Если же отойти от букв теоретических построений, то реальную сферу применения данной концепции в практике общего права установить сложно. Во всяком случае, доктринальные и прецедентные источники достаточно осторожны в её формулировании и склонны придавать принципу voluntas reputabitur pro facto несколько иное (по сравнению с приведённым) значение, используя его преимущественно для обоснования уголовной ответственности в сложных (со стандартной точки зрения) ситуациях.

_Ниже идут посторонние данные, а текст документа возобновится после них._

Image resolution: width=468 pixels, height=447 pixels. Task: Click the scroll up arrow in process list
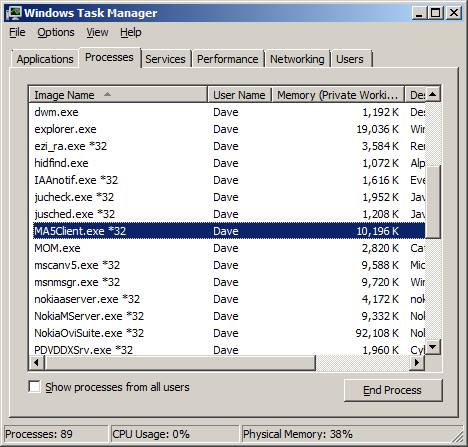pos(432,94)
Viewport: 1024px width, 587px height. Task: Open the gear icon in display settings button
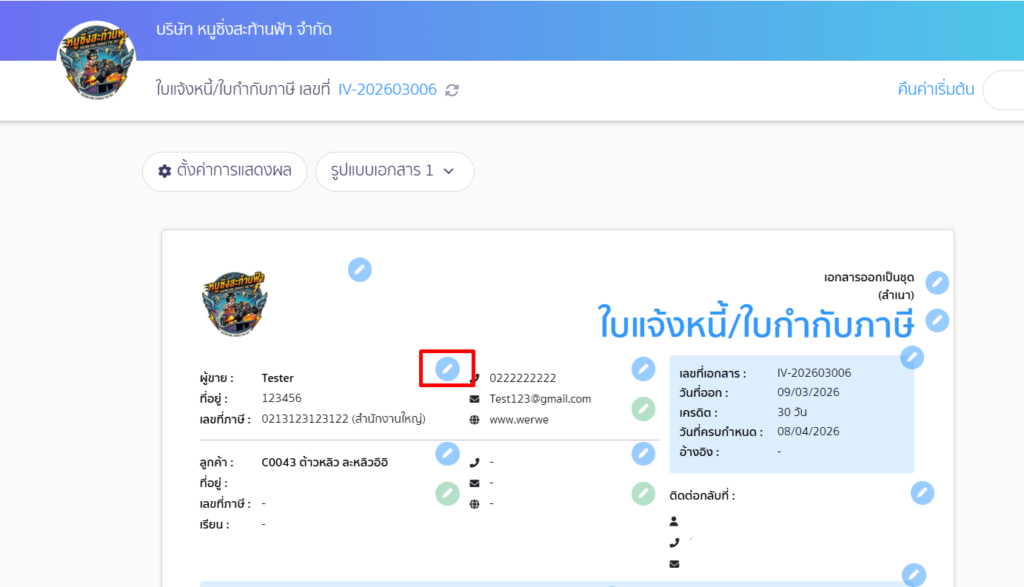point(164,171)
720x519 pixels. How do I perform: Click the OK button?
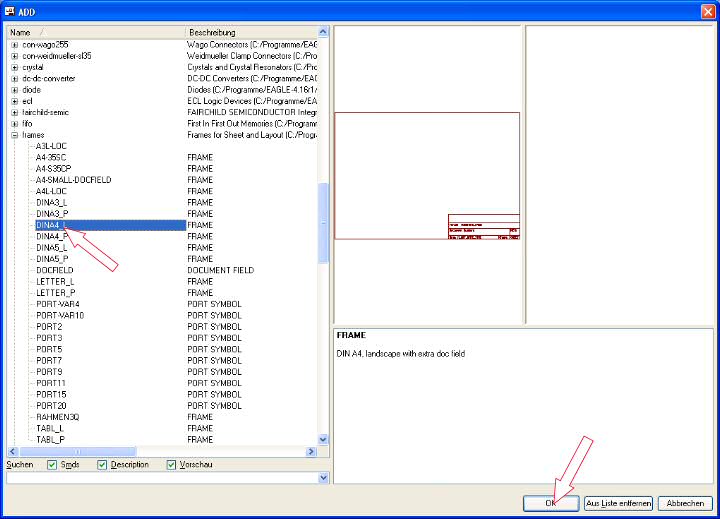550,503
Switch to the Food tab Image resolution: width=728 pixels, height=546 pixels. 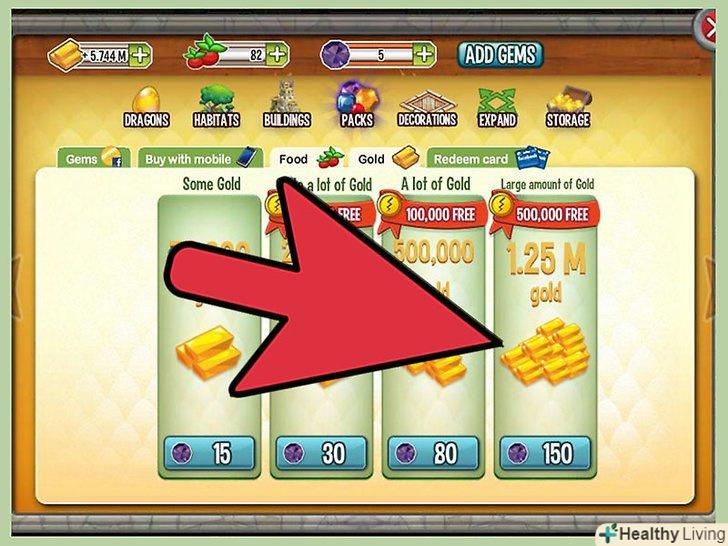(x=307, y=158)
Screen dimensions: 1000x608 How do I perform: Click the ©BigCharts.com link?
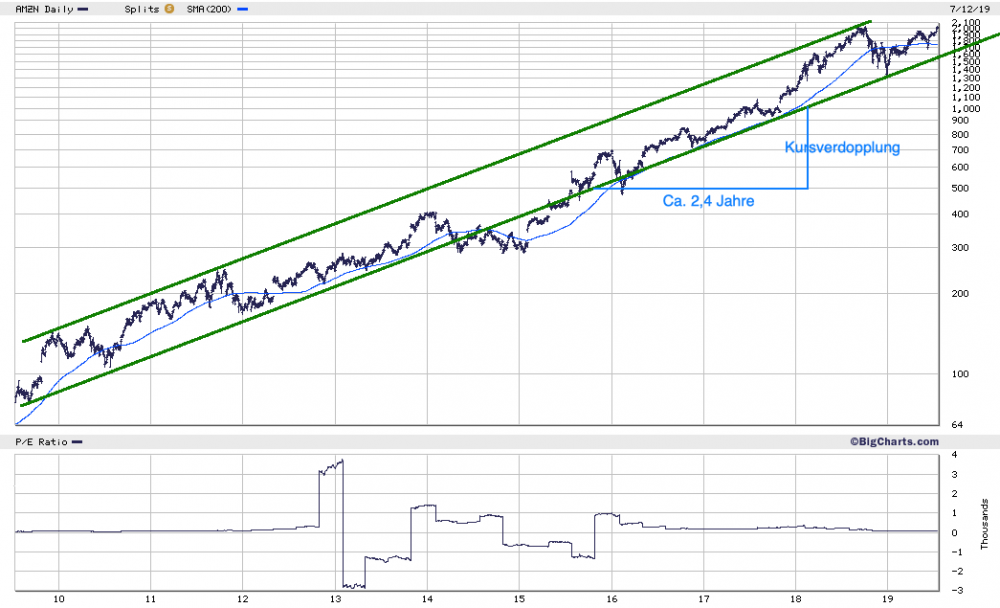coord(894,441)
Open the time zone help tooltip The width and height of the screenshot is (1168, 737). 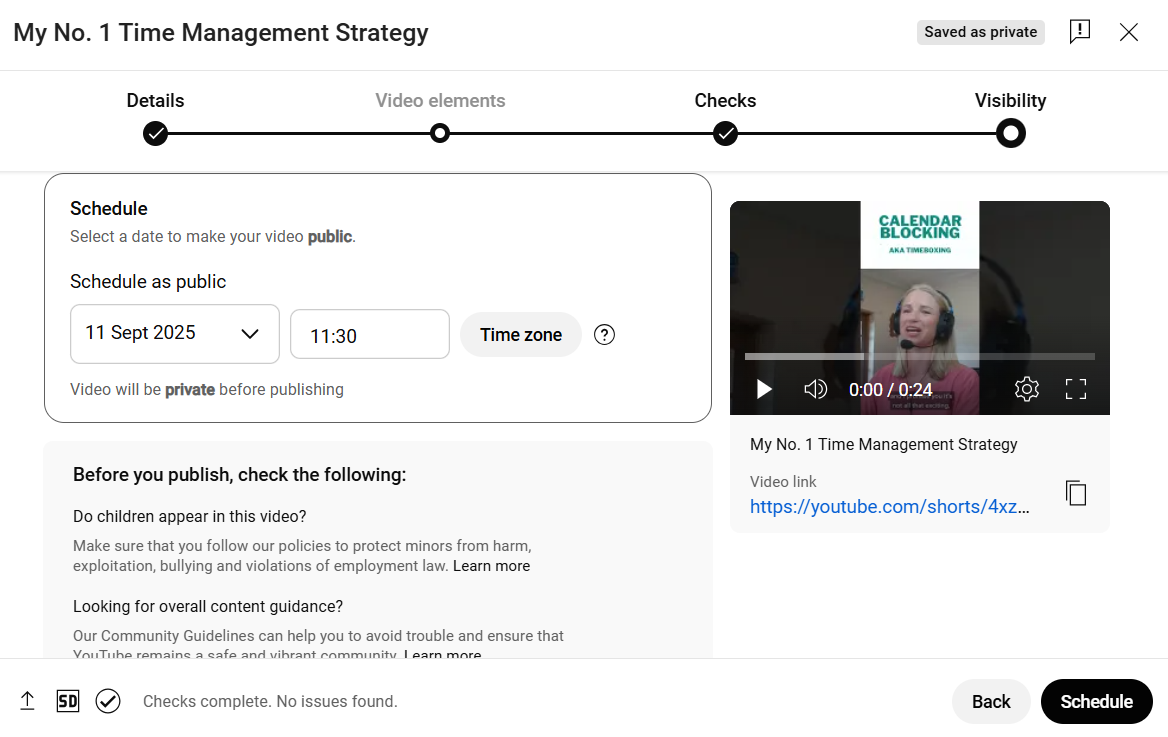604,334
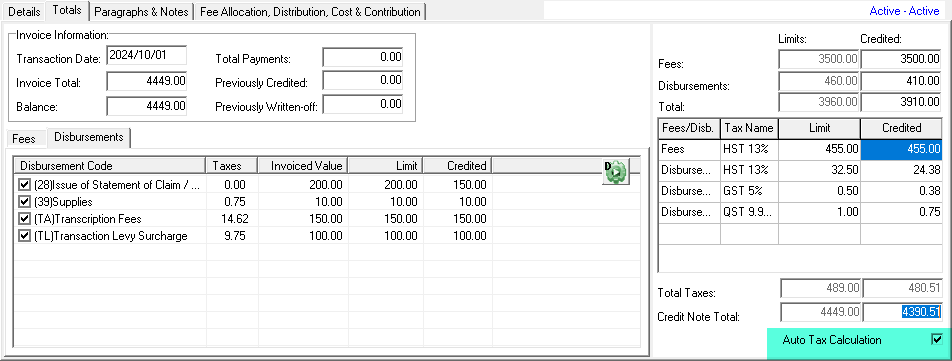Screen dimensions: 952x361
Task: Select the GST 5% credited cell
Action: click(901, 191)
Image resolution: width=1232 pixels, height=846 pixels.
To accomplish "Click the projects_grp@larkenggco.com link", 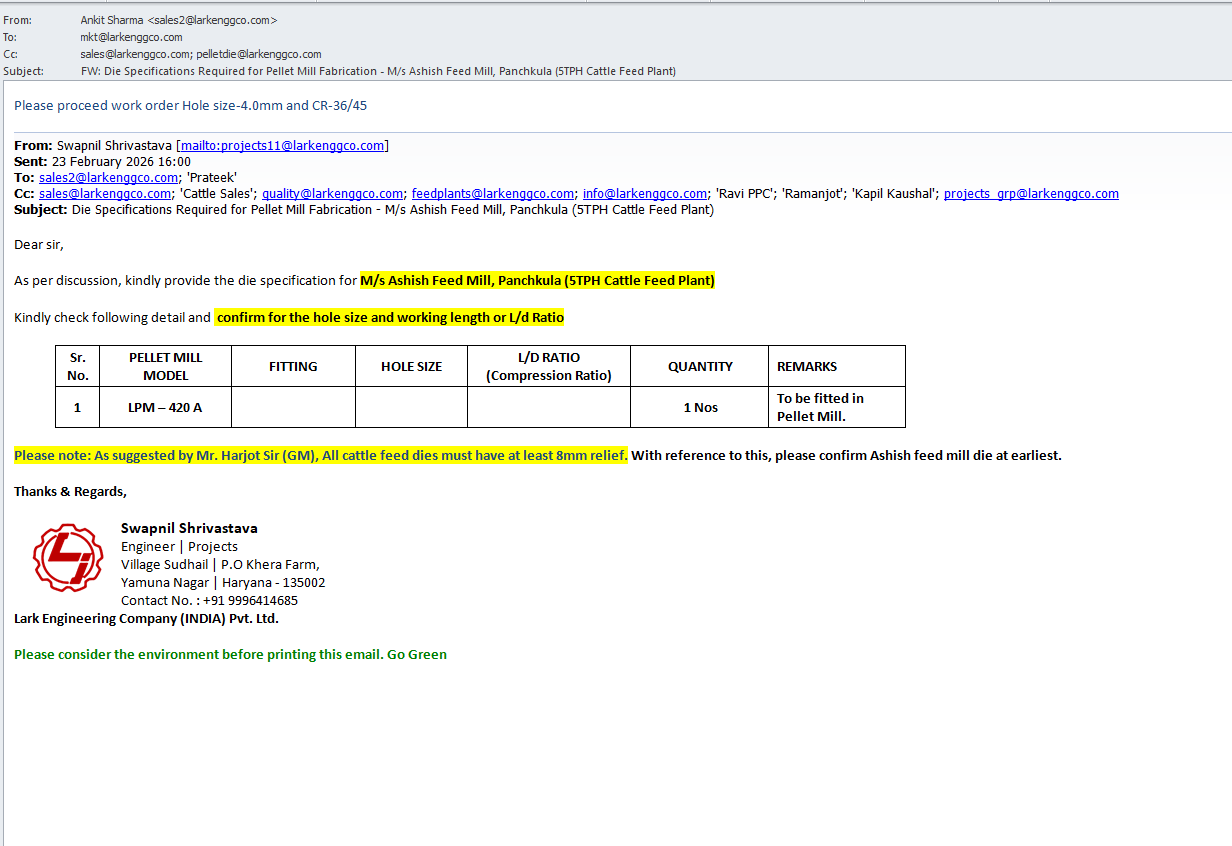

К примеру, в XVI в. он кладётся в обоснование ответственности тогда, когда само деяние, причинившее преступный результат, совершается действием сил природы или животных, а не обвиняемого, проявившего при этом, тем не менее злоумышленность в достижении поставленной цели. Так, в 1560 г. на Честерских ассизах рассматривалось дело, вошедшее в историю под наименованием «дело шлюхи».[281] Согласно его фактическим обстоятельствам, разрешившись от бремени живым ребёнком, женщина оставила его в саду, забросав листвой; спустя некоторое время дитя там было растерзано коршунами. Осуждая её к повешению за тяжкое убийство, суд указал при этом, что «она намеревалась причинить смерть ребёнку и voluntas reputatur pro facto».[282] Обосновывая ответственность в данном и подобных ему казусах, доктрина XVII в. использует принцип voluntas reputabitur pro facto, перемещая центр тяжести в понимании совершённого преступления в сторону злобной mens rea и избегая тем самым обсуждения неоднозначного, по всей видимости, для того времени вопроса об уголовно-правовом значении нечеловеческих действий и сил, ставших непосредственной причиной гибели человека. Подтверждение тому можно найти у Майкла Далтона, указывающего на центральность вопроса о злом умысле в таких ситуациях и отводящего проблеме причинности второстепенную роль: «И в этих… случаях voluntas reputabitur pro facto…, ибо… они (виновные лица. – Г.Е.) обладали намерением (will) и пониманием того вреда, который последует, каковое намерение в них суммируется в злой умысел, так что делает их правонарушения тяжким убийством, и в таких случаях, где воспоследует смерть, Nihil interest, utrum quis occidat, an causam mortis prcebeat (Безразлично, некто ли убивает, или же причину смерти он [извне] призывает. —Г.Е.)».[283]